- **The problem**:
Without including any picture, copy the entries that follow word for word.
====== Data extract
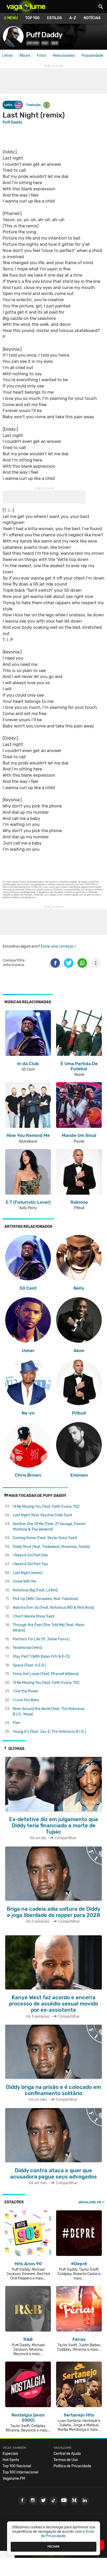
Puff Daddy (44, 35)
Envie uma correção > (58, 946)
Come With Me (24, 1581)
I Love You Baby (26, 1700)
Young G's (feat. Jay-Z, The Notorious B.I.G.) (49, 1731)
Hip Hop (32, 43)
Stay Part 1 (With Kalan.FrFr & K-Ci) (41, 1656)
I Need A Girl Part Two (30, 1564)
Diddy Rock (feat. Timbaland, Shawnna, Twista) (51, 1547)
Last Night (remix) (28, 1573)
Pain (16, 1723)
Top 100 (32, 18)
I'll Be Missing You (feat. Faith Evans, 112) (46, 1506)
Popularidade (92, 55)
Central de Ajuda (67, 2453)
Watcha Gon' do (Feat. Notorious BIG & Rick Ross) (53, 1607)
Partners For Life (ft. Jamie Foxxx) (41, 1639)
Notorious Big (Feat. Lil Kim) (35, 1590)
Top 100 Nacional (17, 2466)
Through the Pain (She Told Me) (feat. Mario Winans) (48, 1628)
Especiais (10, 2453)
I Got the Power (25, 1691)
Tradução (33, 105)
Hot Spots (11, 2460)
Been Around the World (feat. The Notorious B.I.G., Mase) (48, 1711)
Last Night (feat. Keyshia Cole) (42, 1515)
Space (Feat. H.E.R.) (29, 1665)
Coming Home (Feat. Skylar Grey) (45, 1538)
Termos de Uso (66, 2460)
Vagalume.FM (89, 2202)
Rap (45, 43)
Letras (7, 55)
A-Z (72, 18)
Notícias (92, 18)
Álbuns (24, 55)
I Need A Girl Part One (30, 1555)
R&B (54, 43)
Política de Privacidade (72, 2466)
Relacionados (64, 55)
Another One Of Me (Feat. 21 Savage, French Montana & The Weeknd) (49, 1527)
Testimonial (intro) (27, 1648)
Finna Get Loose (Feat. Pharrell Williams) (46, 1674)
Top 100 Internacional (20, 2472)
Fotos (41, 55)
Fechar (53, 2546)
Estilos (54, 18)
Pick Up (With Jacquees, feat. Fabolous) (45, 1599)
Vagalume (26, 6)
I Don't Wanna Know (34, 1616)
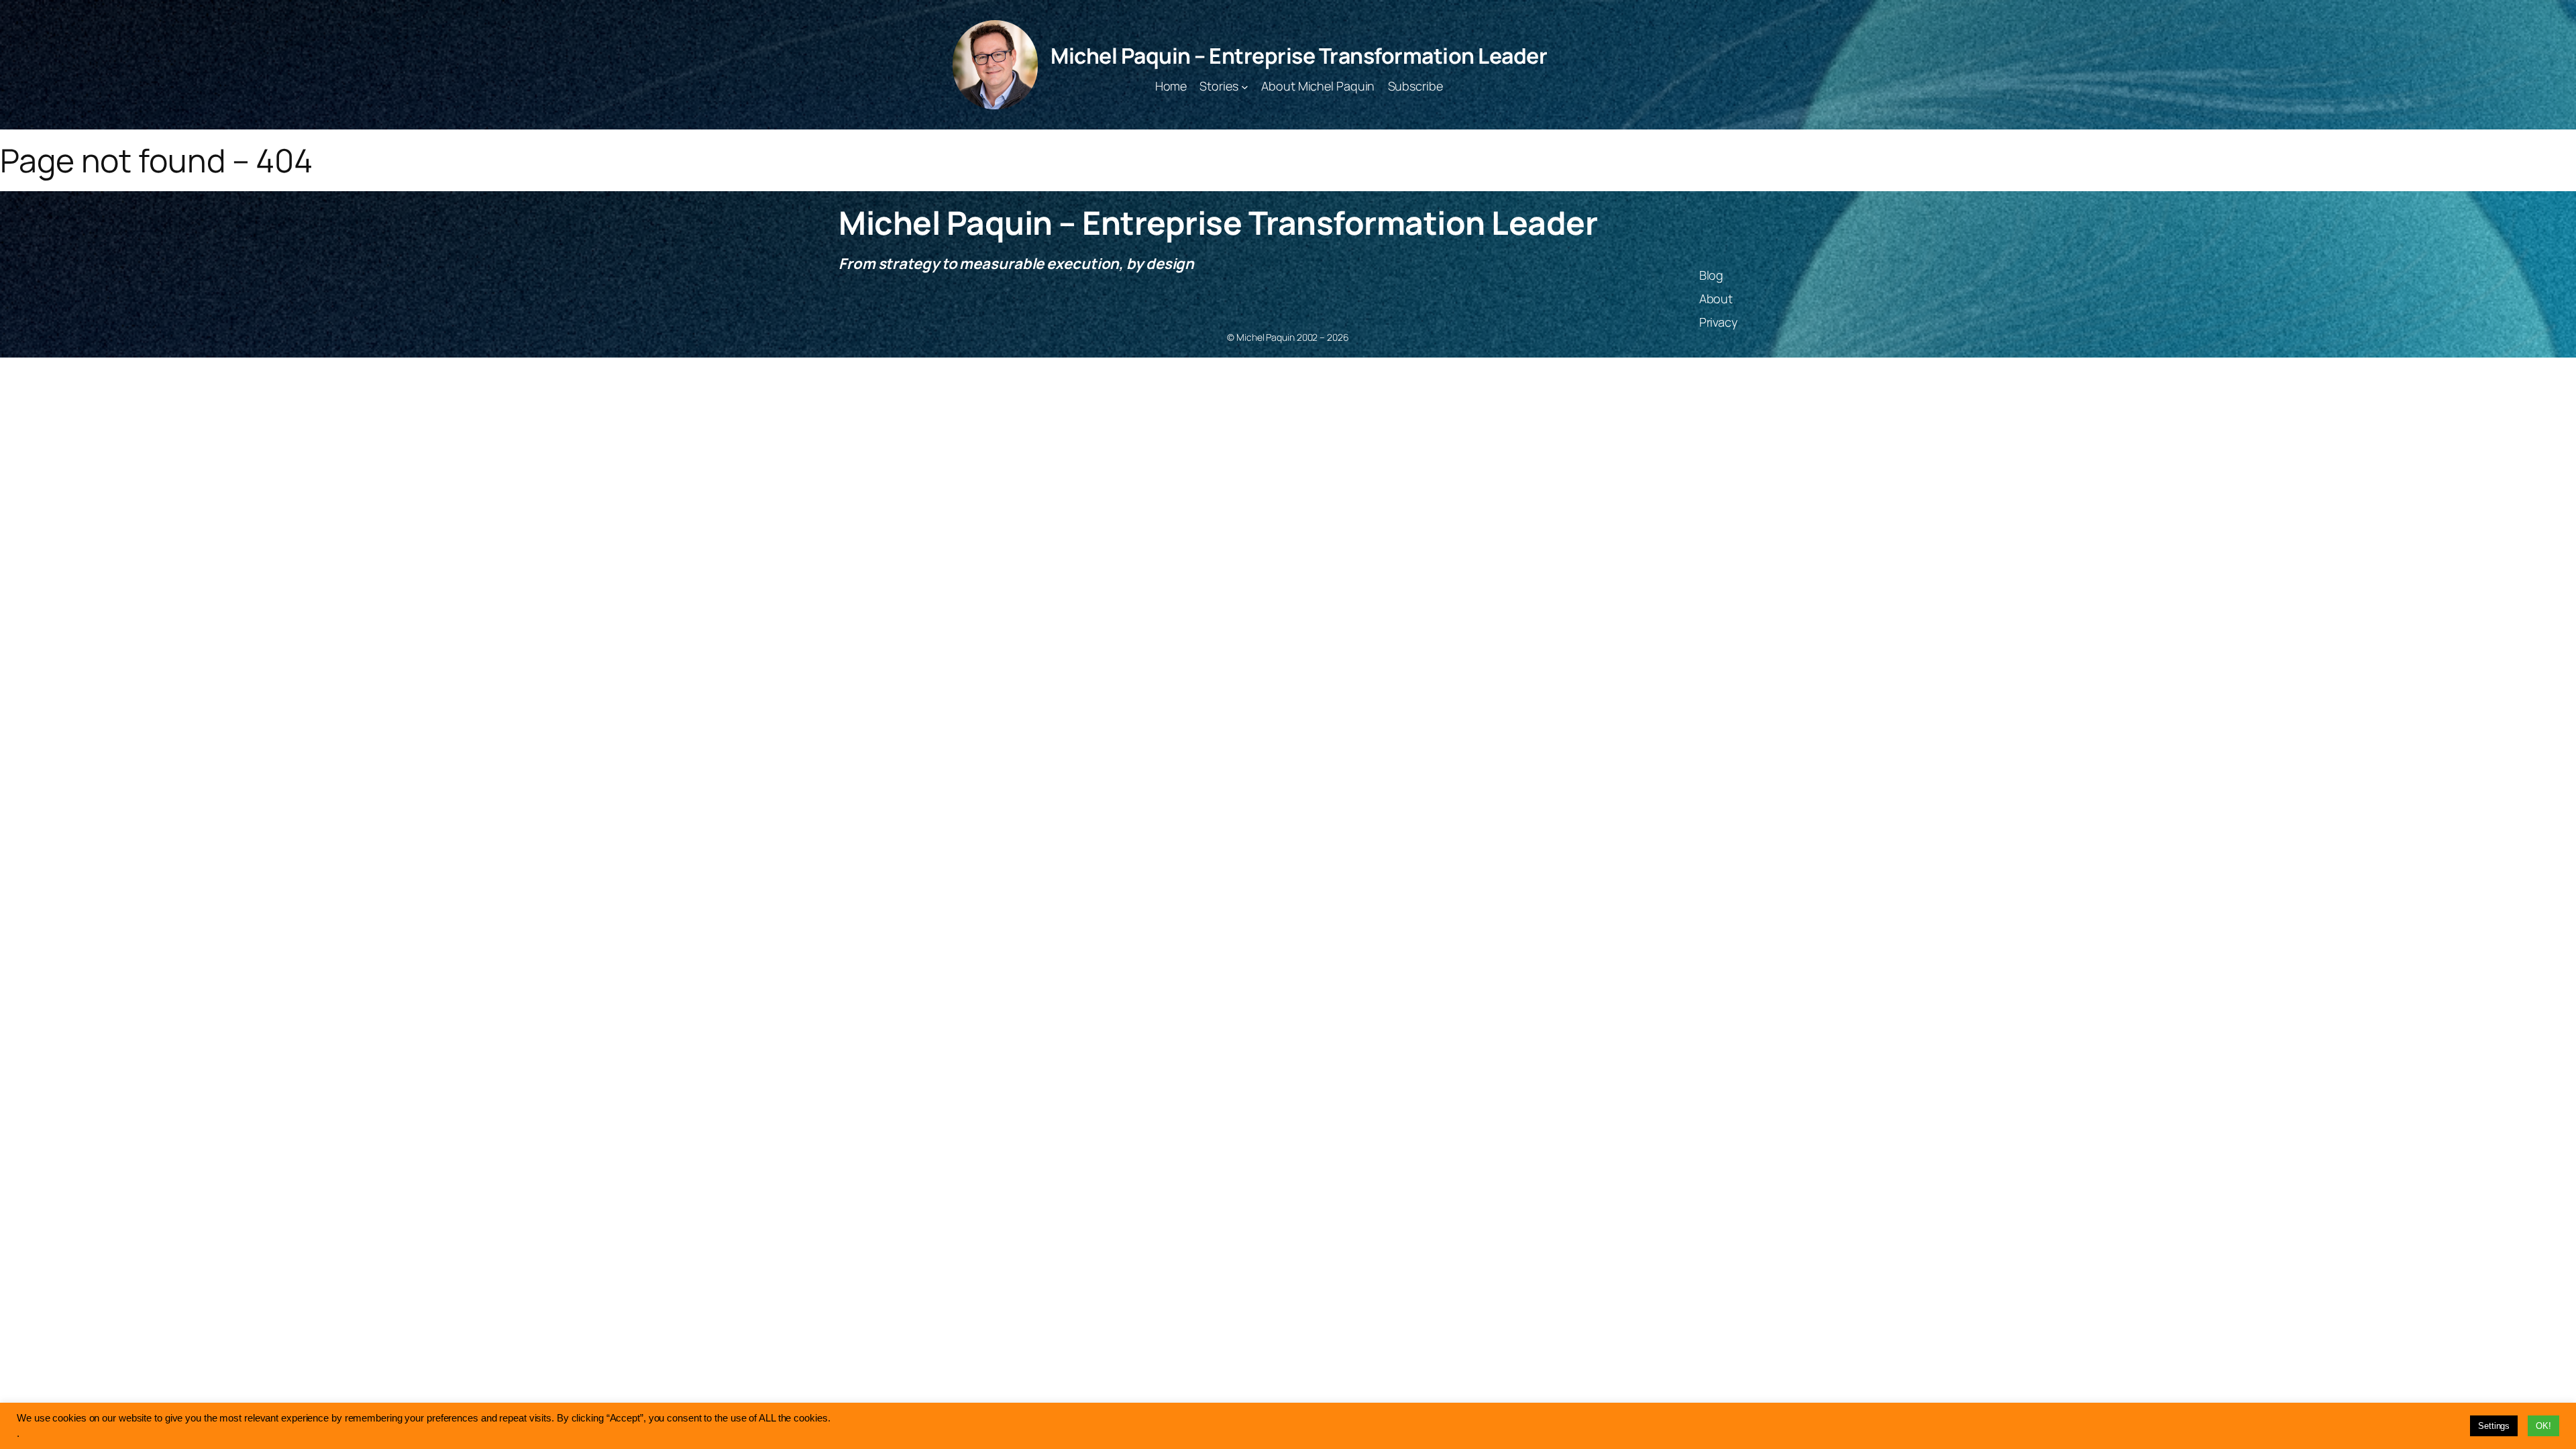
============
- **Result of the exercise**:
Puff Daddy (44, 35)
Envie uma correção > (58, 946)
Come With Me (24, 1581)
I Love You Baby (26, 1700)
Young G's (feat. Jay-Z, The Notorious B.I.G.) (49, 1731)
Hip Hop (32, 43)
Stay Part 1 (With Kalan.FrFr & K-Ci) (41, 1656)
I Need A Girl Part Two (30, 1564)
Diddy Rock (feat. Timbaland, Shawnna, Twista) (51, 1547)
Last Night (remix) (28, 1573)
Pain (16, 1723)
Top 100 (32, 18)
I'll Be Missing You (feat. Faith Evans, 112) (46, 1506)
Popularidade (92, 55)
Central de Ajuda (67, 2453)
Watcha Gon' do (Feat. Notorious BIG & Rick Ross) (53, 1607)
Partners For Life (ft. Jamie Foxxx) (41, 1639)
Notorious Big (Feat. Lil Kim) (35, 1590)
Top 100 Nacional (17, 2466)
Through the Pain (She Told Me) (feat. Mario Winans) (48, 1628)
Especiais (10, 2453)
I Got the Power (25, 1691)
Tradução (33, 105)
Hot Spots (11, 2460)
Been Around the World (feat. The Notorious B.I.G., Mase) (48, 1711)
Last Night (feat. Keyshia Cole) (42, 1515)
Space (Feat. H.E.R.) (29, 1665)
Coming Home (Feat. Skylar Grey) (45, 1538)
Termos de Uso (66, 2460)
Vagalume.FM (89, 2202)
Rap (45, 43)
Letras (7, 55)
A-Z (72, 18)
Notícias (92, 18)
Álbuns (24, 55)
I Need A Girl Part One (30, 1555)
R&B (54, 43)
Política de Privacidade (72, 2466)
Relacionados (64, 55)
Another One Of Me (Feat. 21 Savage, French Montana & The Weeknd) (49, 1527)
Testimonial (intro) (27, 1648)
Finna Get Loose (Feat. Pharrell Williams) (46, 1674)
Top 100 Internacional (20, 2472)
Fotos (41, 55)
Fechar (53, 2546)
Estilos (54, 18)
Pick Up (With Jacquees, feat. Fabolous) (45, 1599)
Vagalume (26, 6)
I Don't Wanna Know (34, 1616)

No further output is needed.